[Items listed in a dataset]
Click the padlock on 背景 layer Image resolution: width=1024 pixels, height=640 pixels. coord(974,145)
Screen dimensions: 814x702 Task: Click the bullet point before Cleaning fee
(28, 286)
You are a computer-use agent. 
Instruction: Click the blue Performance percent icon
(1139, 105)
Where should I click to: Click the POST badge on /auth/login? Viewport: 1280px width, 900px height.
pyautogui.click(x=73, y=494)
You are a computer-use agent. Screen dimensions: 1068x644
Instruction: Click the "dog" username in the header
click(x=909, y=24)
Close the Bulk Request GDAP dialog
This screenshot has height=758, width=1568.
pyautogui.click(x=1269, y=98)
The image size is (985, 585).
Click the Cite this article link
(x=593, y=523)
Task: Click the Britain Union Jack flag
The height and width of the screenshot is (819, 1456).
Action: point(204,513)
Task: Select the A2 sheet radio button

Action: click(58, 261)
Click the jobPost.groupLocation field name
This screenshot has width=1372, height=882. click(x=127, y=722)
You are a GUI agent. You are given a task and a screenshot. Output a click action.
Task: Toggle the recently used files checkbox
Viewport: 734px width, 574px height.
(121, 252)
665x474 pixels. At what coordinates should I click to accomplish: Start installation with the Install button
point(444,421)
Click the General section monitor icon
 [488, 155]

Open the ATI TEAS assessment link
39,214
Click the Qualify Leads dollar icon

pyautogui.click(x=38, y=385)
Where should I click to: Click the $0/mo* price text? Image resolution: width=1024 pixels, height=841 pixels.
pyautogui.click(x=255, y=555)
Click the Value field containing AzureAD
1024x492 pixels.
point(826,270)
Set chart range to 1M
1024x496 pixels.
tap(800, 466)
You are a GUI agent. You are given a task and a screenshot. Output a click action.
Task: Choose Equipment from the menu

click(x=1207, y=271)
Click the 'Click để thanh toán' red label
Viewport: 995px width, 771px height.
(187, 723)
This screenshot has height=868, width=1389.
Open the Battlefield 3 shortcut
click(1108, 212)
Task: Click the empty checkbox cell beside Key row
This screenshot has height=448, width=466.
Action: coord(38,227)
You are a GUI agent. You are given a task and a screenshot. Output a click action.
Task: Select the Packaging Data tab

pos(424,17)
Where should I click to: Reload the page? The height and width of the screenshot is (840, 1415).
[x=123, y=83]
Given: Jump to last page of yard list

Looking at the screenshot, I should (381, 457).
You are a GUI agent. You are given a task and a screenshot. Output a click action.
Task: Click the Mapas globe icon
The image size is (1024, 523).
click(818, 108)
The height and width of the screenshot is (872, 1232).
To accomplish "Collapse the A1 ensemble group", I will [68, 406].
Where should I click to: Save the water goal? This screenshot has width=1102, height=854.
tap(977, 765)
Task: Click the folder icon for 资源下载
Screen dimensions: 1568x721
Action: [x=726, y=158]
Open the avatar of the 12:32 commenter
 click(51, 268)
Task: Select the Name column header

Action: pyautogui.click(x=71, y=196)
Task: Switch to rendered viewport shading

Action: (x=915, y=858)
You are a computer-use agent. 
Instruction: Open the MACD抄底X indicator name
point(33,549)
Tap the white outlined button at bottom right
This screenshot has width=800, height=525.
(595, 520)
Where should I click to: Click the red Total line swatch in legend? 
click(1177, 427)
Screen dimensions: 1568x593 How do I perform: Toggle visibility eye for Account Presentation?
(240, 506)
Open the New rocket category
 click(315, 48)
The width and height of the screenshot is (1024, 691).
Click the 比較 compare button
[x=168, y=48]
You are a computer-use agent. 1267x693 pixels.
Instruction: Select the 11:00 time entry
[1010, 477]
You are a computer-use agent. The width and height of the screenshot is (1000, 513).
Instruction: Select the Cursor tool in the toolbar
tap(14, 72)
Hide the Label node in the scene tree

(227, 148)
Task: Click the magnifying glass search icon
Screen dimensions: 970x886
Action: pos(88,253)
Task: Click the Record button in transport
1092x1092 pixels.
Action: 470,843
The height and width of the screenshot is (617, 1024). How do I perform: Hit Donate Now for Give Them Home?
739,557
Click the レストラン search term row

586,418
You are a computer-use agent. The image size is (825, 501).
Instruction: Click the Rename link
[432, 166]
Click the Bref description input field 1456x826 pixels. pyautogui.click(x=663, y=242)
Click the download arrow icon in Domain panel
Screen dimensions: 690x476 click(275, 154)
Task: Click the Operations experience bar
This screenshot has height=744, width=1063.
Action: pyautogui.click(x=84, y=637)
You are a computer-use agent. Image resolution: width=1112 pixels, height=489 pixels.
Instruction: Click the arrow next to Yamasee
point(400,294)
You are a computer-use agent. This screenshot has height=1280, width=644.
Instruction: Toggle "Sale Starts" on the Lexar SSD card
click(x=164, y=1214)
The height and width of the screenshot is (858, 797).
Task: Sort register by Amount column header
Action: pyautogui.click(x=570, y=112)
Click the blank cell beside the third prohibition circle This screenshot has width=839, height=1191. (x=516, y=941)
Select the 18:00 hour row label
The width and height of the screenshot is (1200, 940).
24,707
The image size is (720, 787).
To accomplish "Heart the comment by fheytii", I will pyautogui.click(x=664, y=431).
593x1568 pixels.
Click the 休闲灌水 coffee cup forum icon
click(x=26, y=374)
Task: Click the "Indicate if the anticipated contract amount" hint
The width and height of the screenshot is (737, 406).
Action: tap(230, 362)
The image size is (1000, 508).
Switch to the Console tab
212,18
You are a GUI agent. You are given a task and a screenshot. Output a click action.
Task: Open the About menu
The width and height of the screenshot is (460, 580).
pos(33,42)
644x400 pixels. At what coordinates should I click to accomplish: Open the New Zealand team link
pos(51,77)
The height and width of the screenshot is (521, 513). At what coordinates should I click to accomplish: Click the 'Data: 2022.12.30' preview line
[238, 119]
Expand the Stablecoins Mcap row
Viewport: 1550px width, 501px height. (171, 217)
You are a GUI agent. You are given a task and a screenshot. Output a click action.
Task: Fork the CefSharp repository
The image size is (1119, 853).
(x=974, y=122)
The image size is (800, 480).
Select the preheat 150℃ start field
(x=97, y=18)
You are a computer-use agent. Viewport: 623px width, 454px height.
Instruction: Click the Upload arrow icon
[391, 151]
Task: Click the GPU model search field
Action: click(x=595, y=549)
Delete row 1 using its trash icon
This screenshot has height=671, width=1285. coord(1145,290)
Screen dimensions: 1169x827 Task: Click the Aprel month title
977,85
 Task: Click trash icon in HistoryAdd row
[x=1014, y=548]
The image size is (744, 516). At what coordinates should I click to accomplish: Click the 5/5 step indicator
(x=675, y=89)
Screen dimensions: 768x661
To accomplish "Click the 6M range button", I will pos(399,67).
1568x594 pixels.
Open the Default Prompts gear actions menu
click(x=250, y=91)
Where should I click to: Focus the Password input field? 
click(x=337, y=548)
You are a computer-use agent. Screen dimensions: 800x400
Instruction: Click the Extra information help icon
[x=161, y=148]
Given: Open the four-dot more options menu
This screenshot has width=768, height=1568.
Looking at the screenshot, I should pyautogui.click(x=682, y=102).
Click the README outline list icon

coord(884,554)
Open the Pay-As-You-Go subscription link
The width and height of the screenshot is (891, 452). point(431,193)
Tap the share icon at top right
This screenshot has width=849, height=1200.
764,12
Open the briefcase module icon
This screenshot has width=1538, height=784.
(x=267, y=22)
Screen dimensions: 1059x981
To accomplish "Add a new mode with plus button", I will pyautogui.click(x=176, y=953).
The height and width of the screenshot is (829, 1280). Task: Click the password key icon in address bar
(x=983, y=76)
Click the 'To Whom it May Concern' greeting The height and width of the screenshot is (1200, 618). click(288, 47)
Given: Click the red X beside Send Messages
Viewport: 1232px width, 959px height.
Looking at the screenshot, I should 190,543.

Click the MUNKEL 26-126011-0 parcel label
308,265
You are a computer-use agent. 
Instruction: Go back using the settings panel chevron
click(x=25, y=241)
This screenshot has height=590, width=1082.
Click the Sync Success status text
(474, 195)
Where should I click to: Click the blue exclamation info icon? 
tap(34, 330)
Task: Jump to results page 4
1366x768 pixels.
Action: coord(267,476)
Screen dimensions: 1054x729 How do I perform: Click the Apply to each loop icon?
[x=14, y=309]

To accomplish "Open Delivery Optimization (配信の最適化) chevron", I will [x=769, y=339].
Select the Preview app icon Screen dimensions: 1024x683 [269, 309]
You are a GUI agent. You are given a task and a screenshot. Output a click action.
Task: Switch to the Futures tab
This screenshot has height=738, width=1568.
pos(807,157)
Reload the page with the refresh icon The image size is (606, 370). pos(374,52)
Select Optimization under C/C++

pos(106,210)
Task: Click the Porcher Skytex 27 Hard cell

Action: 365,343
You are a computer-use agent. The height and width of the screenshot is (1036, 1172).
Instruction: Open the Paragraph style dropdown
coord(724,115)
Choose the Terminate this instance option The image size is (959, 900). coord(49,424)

- [WHAT NEEDS TO BE DONE] Could you tally the lines in the data that contain the string "computer" and answer with the number alone?

- [WRITTEN ANSWER] 12